La Coldiretti nazionale entra a far parte della squadra di Padiglione Italia. È stato firmato il protocollo che consentirà all’organizzazione di diventare partner di contenuto del Padiglione durante l’Expo, che si terrà a Milano dall’1 maggio al 31 ottobre 2015.

L’accordo prevede che Coldiretti sia presente all’esposizione universale nel Padiglione Italia, anche con l’organizzazione di un calendario di eventi per tutti i sei mesi, con l’obiettivo di far conoscere le distintività e i primati dell’agroalimentare made in Italy.

da sinistra: Diana Bracco e Roberto Moncalvo
Nella foto, da sinistra: Diana Bracco e Roberto Moncalvo

La collaborazione della più importante organizzazione agricola europea con Padiglione Italia è di straordinaria importanza per il successo dell’Esposizione del 2015 sia perché Coldiretti è in sintonia con il racconto di un’Italia che affonda le proprie radici in un’identità contadina, sia perché il protocollo prevede per Coldiretti un ruolo di impulso e promozione del Padiglione Italia.

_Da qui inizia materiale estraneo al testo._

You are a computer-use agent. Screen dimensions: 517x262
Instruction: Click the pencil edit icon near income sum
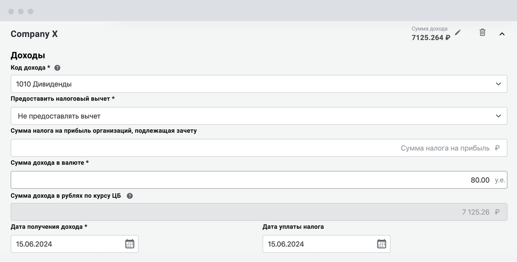click(458, 32)
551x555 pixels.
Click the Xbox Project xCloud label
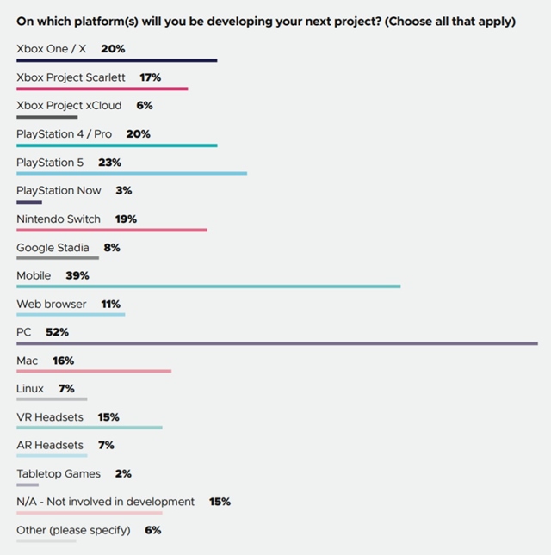[69, 105]
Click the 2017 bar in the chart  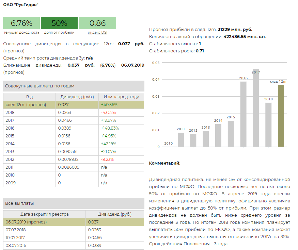[256, 109]
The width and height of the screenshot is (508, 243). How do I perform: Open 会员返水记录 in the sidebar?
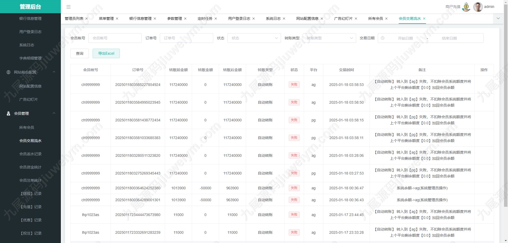pyautogui.click(x=30, y=154)
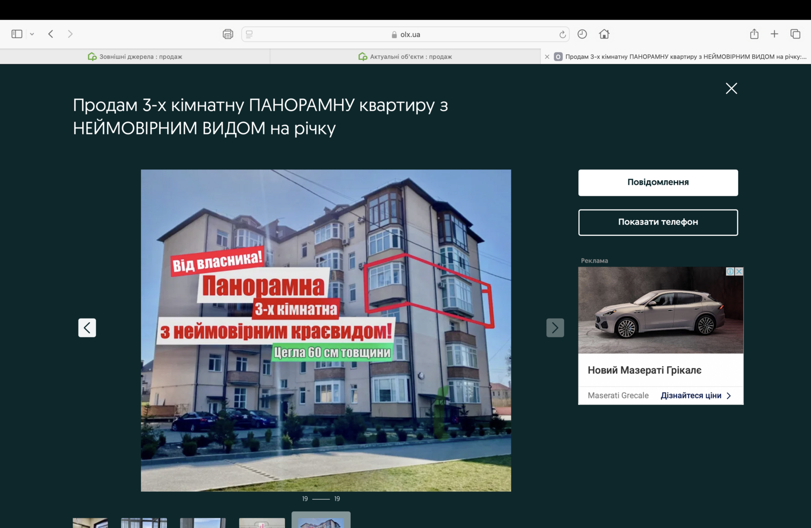Close the photo gallery overlay

tap(731, 89)
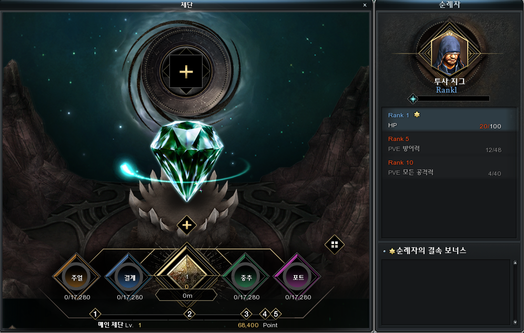
Task: Select the purple 포트 altar diamond
Action: pos(298,277)
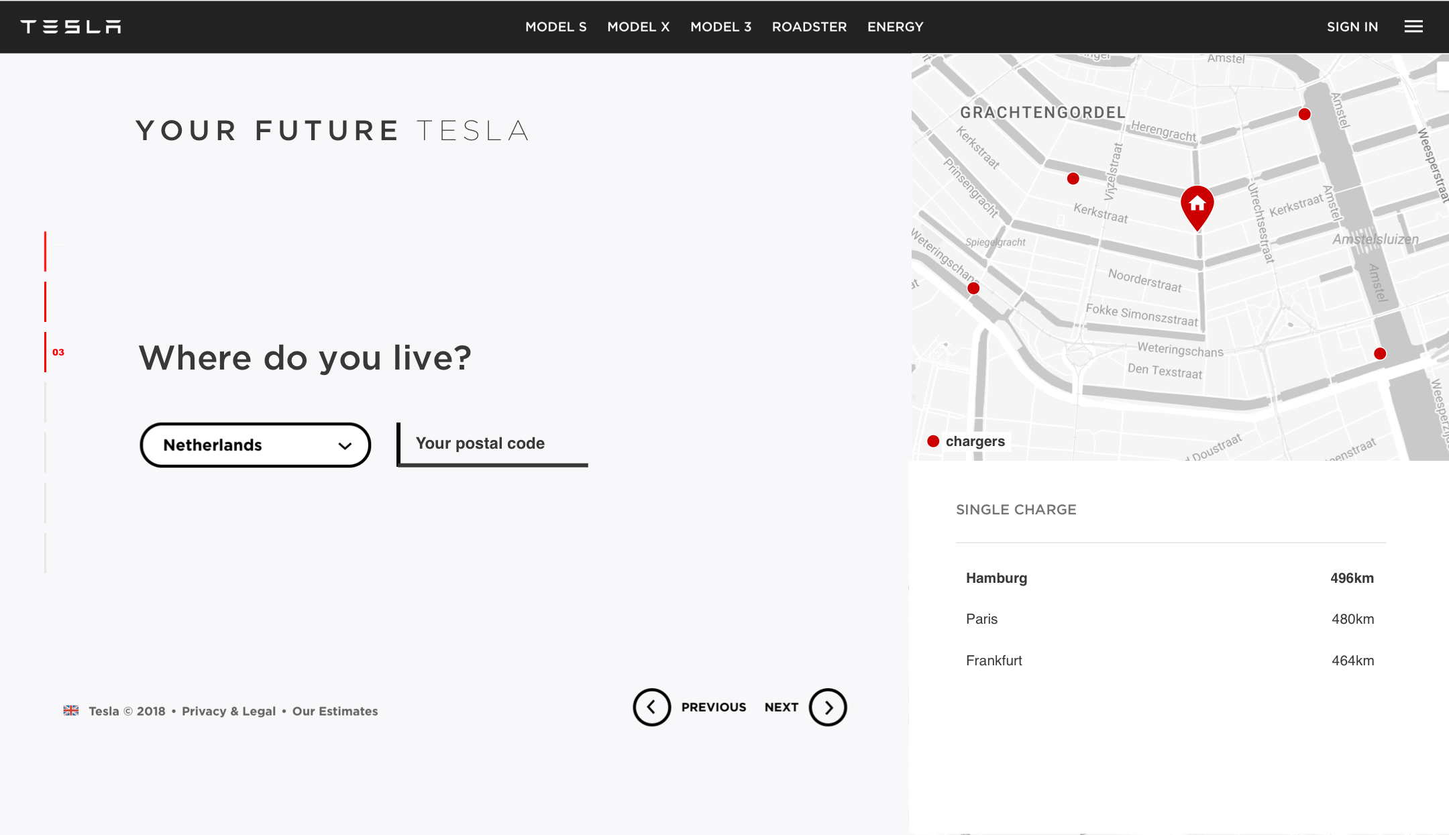This screenshot has height=835, width=1449.
Task: Open Privacy & Legal link
Action: click(229, 711)
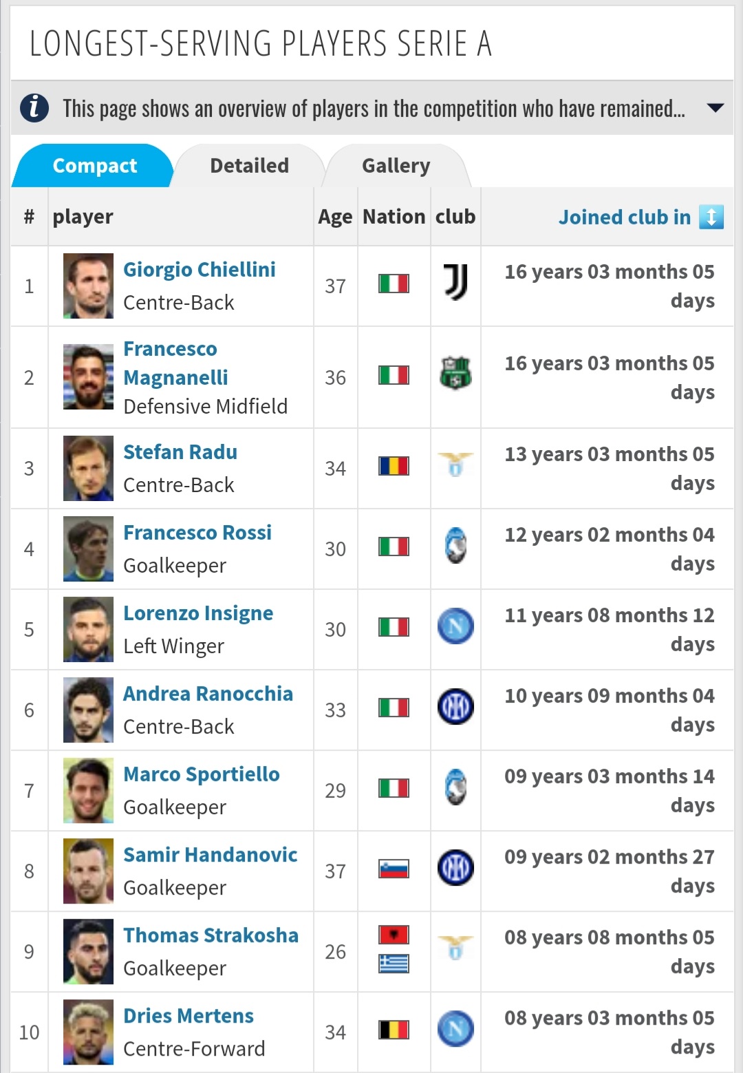Click the Lazio crest in Stefan Radu's row
Screen dimensions: 743x1073
455,465
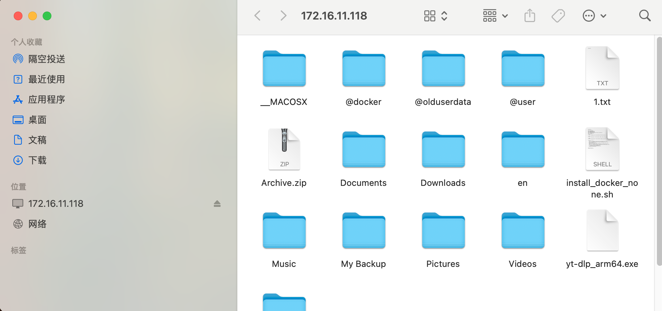Open AirDrop (隔空投送) in sidebar
This screenshot has height=311, width=662.
coord(46,59)
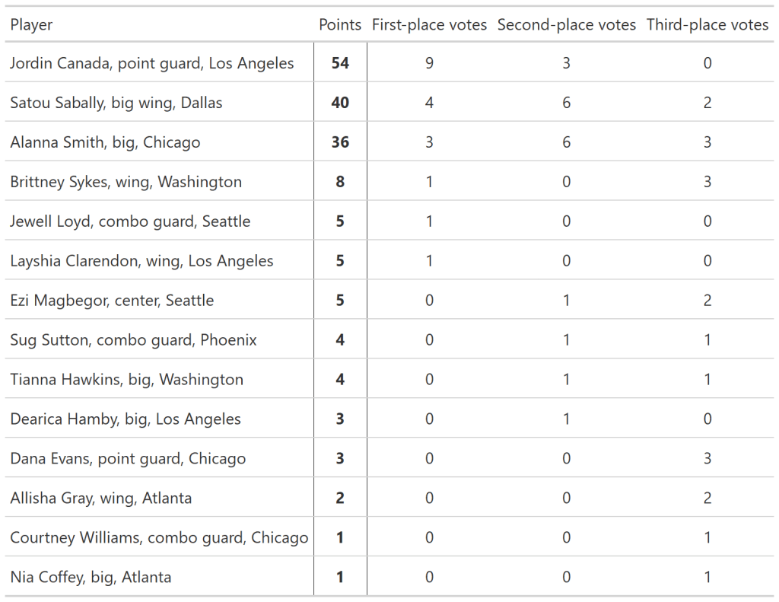Image resolution: width=779 pixels, height=602 pixels.
Task: Click the Jewell Loyd row name
Action: 130,221
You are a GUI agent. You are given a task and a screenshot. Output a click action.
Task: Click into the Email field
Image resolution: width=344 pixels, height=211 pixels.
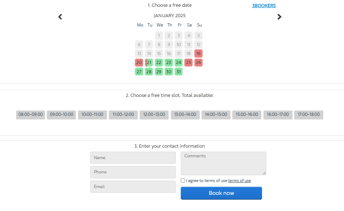[133, 187]
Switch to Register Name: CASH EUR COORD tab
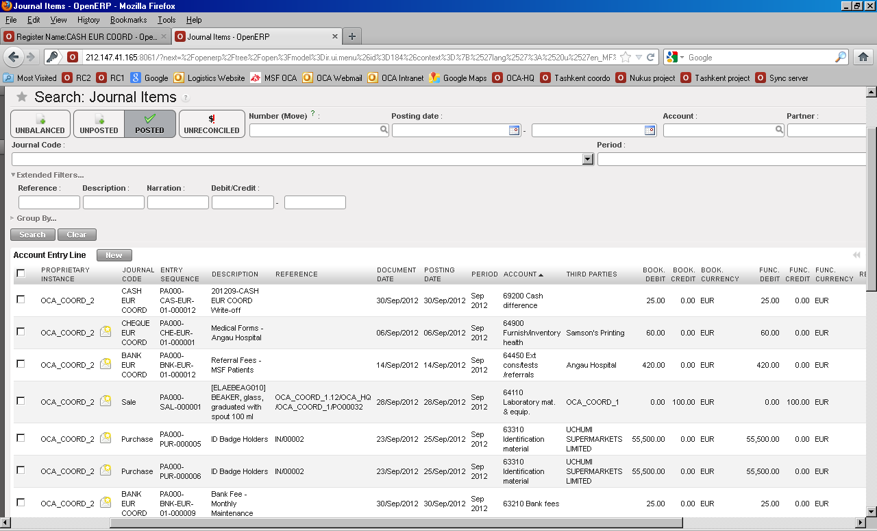The height and width of the screenshot is (531, 877). [86, 36]
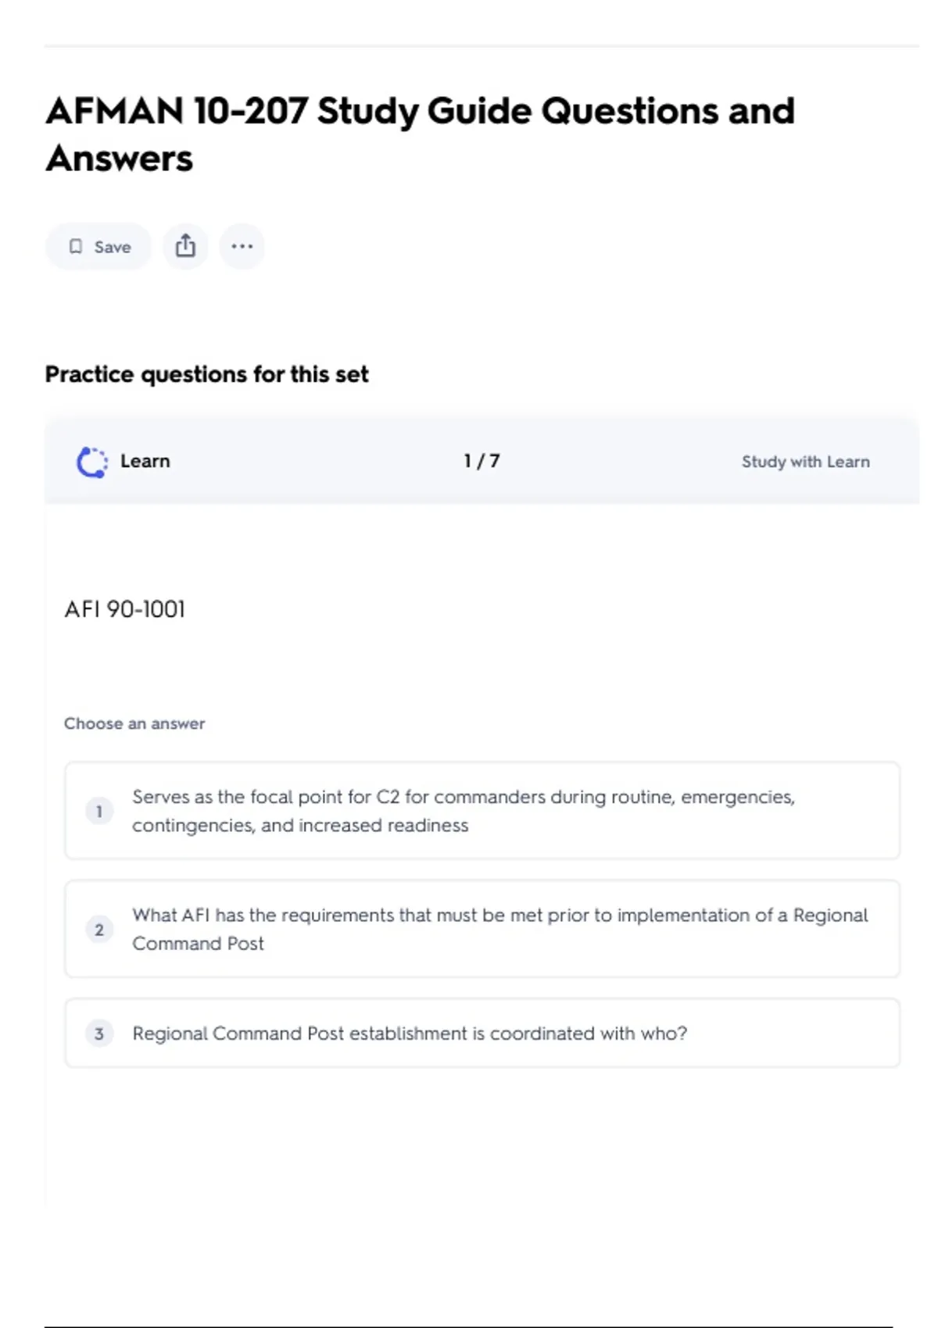Select the Learn mode label
938x1328 pixels.
pos(145,461)
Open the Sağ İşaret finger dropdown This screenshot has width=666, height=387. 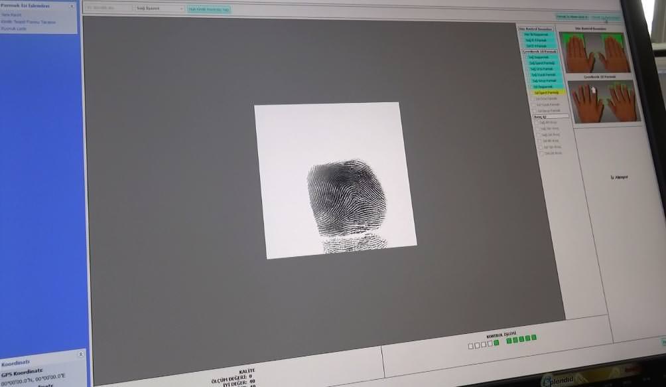coord(159,9)
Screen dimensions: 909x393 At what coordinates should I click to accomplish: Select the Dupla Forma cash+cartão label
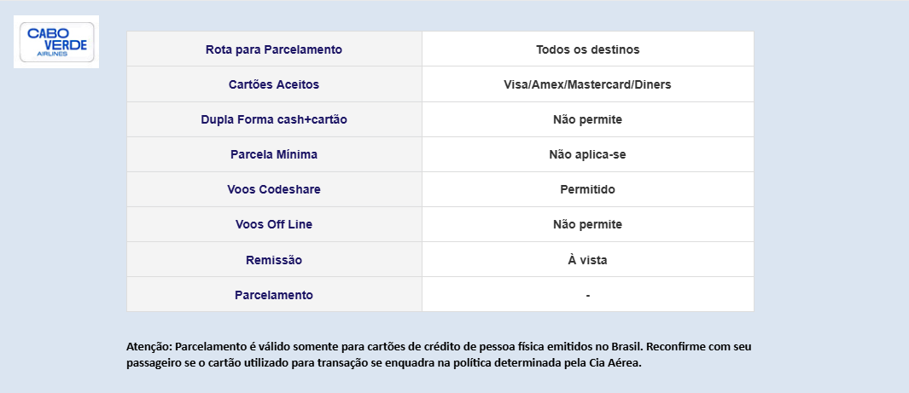click(274, 120)
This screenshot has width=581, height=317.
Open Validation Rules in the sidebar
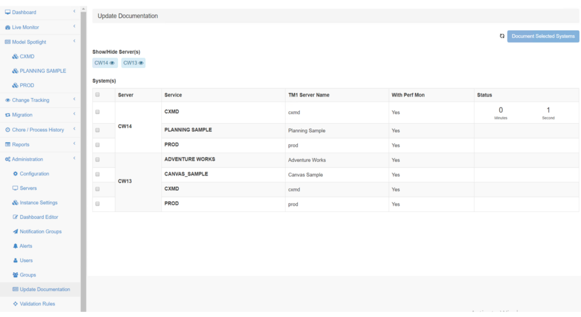tap(37, 304)
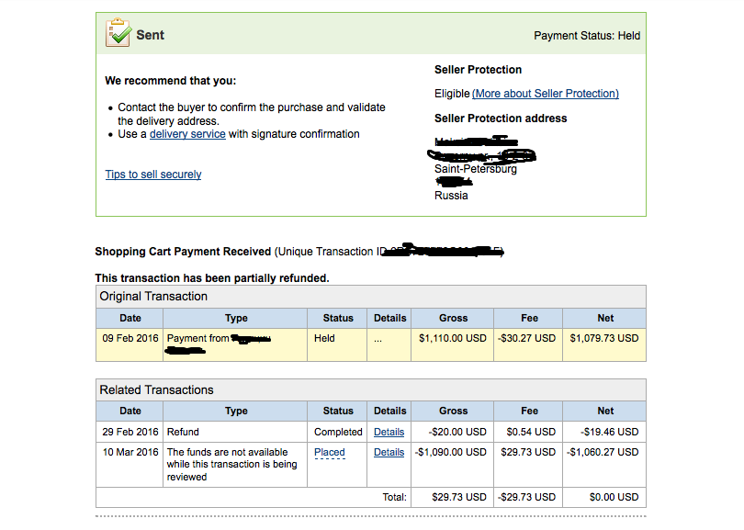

«Coldiretti è la prima grande associazione di categoria che firma un’intesa con Padiglione Italia, e questo ci fa molto piacere - afferma Diana Bracco, commissario generale di sezione del Padiglione Italia - per la sua rilevanza nell’ambito dell’agricoltura europea e la sua straordinaria capillarità nel settore agroalimentare italiano».

Ha aggiunto poi Diana Bracco, «Rappresenta una eccellenza assoluta nella gestione del prodotto “dal campo alla tavola” e il nostro paesaggio unico al mondo forma un binomio indissolubile con la tradizione agricola italiana. Del resto la “cultura” di un popolo nasce e trae linfa proprio dalla sua “coltura” e dalla sua terra. Nel Padiglione Italia racconteremo tutto questo in modo attraente e didattico usando anche “storie” emblematiche della millenaria tradizione alimentare italiane, ricca di influenze tra gruppi sociali con un mix di alimenti ricchi e poveri, nobili e villani e scambi con i popoli del mondo».

«L’Expo deve sostenere la riscossa delle campagne italiane e presentare al mondo il nostro modello di sviluppo agricolo, la qualità delle nostre produzioni e le grandi potenzialità del cibo e di tutto il made in Italy - ha affermato il presidente di Coldiretti, Roberto Moncalvo nel sottolineare che - l’agroalimentare italiano è il più apprezzato, ma anche il più copiato nel mondo e l’Expo è una storica opportunità per far conoscere le nostre produzioni autentiche che nascono da un territorio unico ed inimitabile».